Information about what banks were affected and whether the detained criminals, in the interests of the investigation is not disclosed.

Maksim EMM, an expert in the field of information security and technology:
"The idea is that any payment system including Visa and MasterCard, it is possible to withdraw money and return the money. In this case, the attackers have used the fact that for a number of banks you can withdraw money in one terminal, and the transaction of the refund to issue to the other terminal. In this case, which was controlled by hackers, that was the vulnerability. To find these transactions was difficult enough, because no one had reported losses. That is, can be found only by comparing the debit and credit card accounts and transactions very much, while there figured, probably, that this amount of money — 250 million — has flowed. Protection, in General, from this threat are inexpensive, it's just a reconfiguration of the rules in the Bank's processing. If an information system of this kind, these rules support, and the majority of processors support them, quite simple to configure, and this loophole will be covered, and all customers from this kind of problem will be spared. In fact, losing money is not the customers lost by the Bank, so, in General, fast enough, the banks will understand. Those attackers very thoroughly imagined work rules payment system rules of formation transaction as write-off and replenishment, and the cancellation of this cancellation. And, most of all, thoroughly understand how the processors work in banks. Maybe someone of the attackers had previously worked at the company that makes processors, or in a Bank. So it's a pretty sophisticated attack, which has been fast enough to identify. I think most banks now, based on this information, this kind of validation is introduced, and in the future such problems with our banks will be excluded".

According to RBC, and Securitylab BFM.RU.

UPDATE from 24.11.2015, there was additional information on Forbes.com:

— POS-terminals were primarily from the USA and the Czech Republic (Czech Republic);

— criminal activity began in the summer of 2014 and ended in the first quarter of 2015;

Criminals managed to adapt their schemes, making instead of a credit card in the ATM funds transfer card issued in one Bank card in the other. The details of the transaction were used to "return", and the last card was used to withdraw money from the ATM, thereby allowing the criminals to continue their fraud.

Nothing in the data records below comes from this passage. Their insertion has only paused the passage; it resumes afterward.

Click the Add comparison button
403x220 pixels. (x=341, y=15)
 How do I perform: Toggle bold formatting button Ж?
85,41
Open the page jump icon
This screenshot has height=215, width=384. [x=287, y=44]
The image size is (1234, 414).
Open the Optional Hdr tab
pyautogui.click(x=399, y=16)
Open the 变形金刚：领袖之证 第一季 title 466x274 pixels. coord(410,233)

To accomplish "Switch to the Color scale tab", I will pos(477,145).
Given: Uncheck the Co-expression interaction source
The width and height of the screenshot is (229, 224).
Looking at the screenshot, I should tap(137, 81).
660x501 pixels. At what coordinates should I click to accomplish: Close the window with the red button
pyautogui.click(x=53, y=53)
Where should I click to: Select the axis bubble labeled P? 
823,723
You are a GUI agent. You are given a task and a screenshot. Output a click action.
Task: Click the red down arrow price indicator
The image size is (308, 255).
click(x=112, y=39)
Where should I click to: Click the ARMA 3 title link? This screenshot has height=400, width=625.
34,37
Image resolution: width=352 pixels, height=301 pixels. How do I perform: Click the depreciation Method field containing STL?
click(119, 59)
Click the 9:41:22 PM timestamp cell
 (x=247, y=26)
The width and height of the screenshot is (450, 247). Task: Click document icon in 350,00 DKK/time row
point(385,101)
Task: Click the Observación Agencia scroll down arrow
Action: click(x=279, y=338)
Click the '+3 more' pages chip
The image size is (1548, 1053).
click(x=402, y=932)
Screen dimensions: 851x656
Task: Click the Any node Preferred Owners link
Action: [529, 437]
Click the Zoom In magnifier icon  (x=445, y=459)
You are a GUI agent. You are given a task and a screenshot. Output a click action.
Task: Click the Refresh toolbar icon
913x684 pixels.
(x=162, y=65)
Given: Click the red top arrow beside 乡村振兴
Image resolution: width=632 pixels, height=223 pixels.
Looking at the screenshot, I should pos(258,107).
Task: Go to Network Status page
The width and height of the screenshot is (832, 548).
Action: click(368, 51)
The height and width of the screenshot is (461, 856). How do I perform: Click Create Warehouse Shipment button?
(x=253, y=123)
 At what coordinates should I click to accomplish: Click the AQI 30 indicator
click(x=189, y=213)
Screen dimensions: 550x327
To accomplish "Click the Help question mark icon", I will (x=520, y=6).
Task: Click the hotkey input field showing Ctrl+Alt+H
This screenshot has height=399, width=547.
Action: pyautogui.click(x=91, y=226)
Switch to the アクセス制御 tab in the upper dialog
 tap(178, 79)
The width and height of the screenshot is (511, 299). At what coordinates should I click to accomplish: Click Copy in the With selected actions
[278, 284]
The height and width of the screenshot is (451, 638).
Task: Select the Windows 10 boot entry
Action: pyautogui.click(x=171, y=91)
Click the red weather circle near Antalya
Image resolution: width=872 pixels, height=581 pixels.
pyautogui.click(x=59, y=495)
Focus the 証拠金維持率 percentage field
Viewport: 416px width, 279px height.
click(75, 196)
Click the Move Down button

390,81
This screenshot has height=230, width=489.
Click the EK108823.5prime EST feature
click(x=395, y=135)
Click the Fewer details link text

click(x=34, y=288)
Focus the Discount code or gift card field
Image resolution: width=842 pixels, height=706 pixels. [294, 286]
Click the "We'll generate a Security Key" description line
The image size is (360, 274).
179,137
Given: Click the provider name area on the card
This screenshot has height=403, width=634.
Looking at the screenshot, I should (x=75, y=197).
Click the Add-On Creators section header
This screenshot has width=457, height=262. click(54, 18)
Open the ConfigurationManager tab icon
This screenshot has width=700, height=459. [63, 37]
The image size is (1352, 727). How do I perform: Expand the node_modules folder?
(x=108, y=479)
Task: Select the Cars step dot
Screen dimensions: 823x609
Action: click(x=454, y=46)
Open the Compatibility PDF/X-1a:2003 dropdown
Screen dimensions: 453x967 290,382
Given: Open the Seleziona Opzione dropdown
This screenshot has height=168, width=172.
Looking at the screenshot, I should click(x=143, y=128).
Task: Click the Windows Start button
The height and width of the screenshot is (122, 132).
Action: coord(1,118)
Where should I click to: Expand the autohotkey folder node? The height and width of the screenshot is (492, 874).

— there are several court cases against those responsible; "money mules" was from London, Ukraine, Latvia and Lithuania;

— "After the first repair scammers have slightly changed the scheme again and committed fraud.
Then the bug was finally fixed, but no one is sure that the scheme cannot be changed again", says Dmitry Volkov, Group-IB.
"This scheme may affect non-Russian banks, but we only know about the Russian victims."
payment system, payment cards, ATM, pos-terminal

Sort:  

An interesting article. Comprehensive information on an important subject.